Your assignment
Go to the line containing "You are a computer-use" in the records below and print it and every following line exactly, on through the line containing "Instruction: Click the 立即体验 button", then stop.

Supplied data
##############################
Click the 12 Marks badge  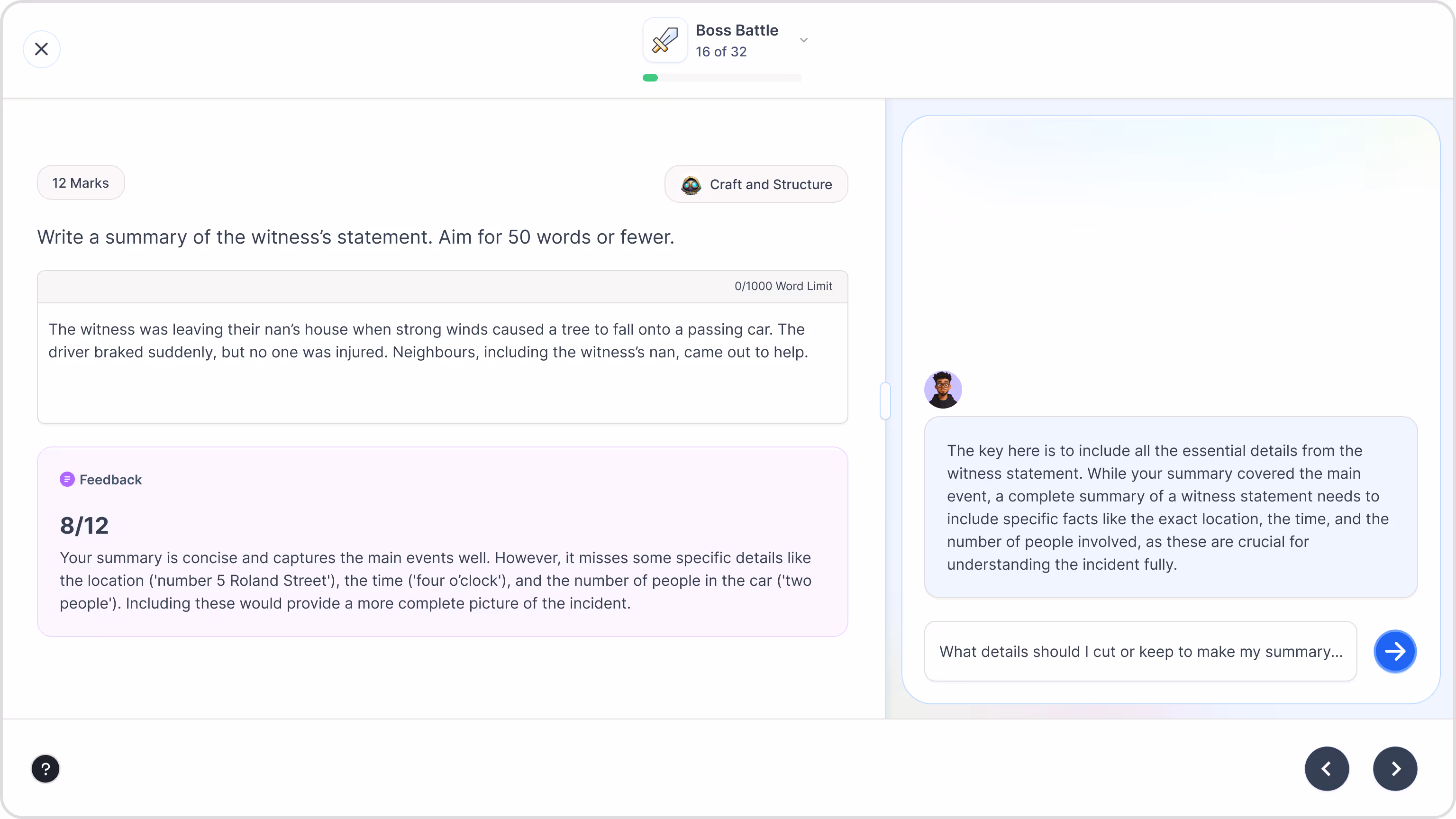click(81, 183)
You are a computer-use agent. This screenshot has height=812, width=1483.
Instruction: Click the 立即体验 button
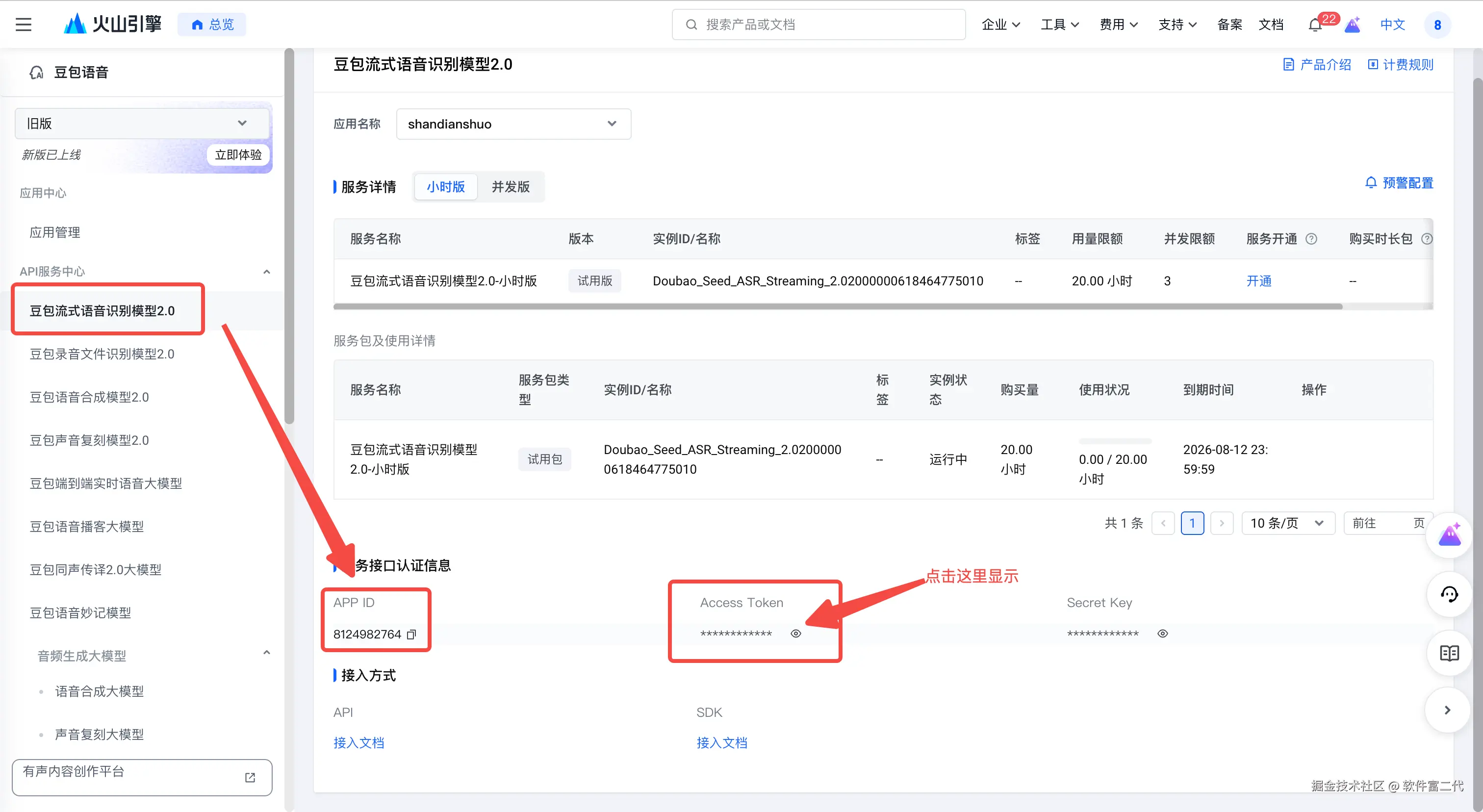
##############################
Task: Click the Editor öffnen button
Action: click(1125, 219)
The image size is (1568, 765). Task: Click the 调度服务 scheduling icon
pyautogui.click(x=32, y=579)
##############################
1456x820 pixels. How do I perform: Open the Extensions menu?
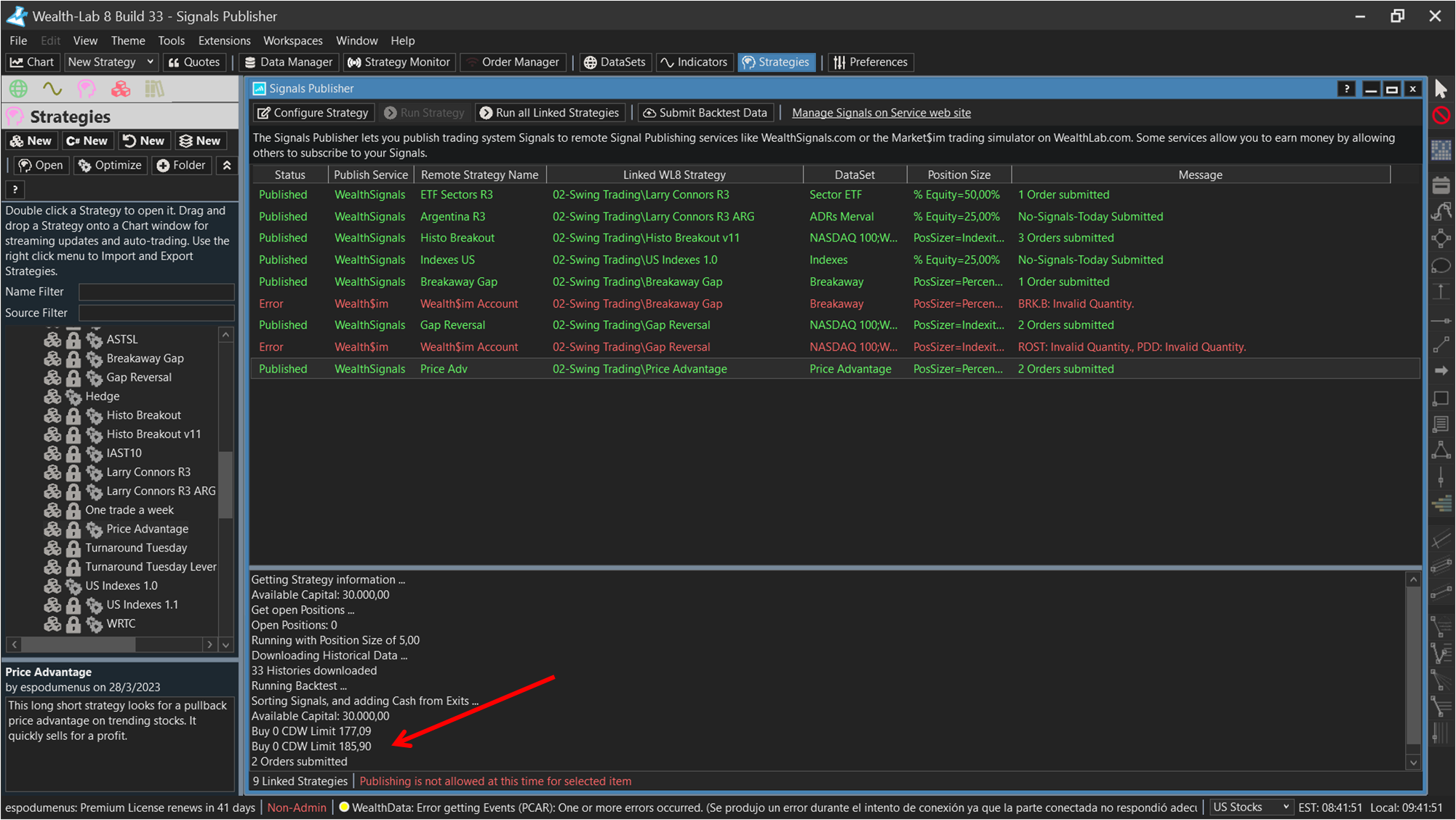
##############################
Task output
You are a computer-use agent. This screenshot has height=812, width=1483.
Instruction: Click the 立即体验 button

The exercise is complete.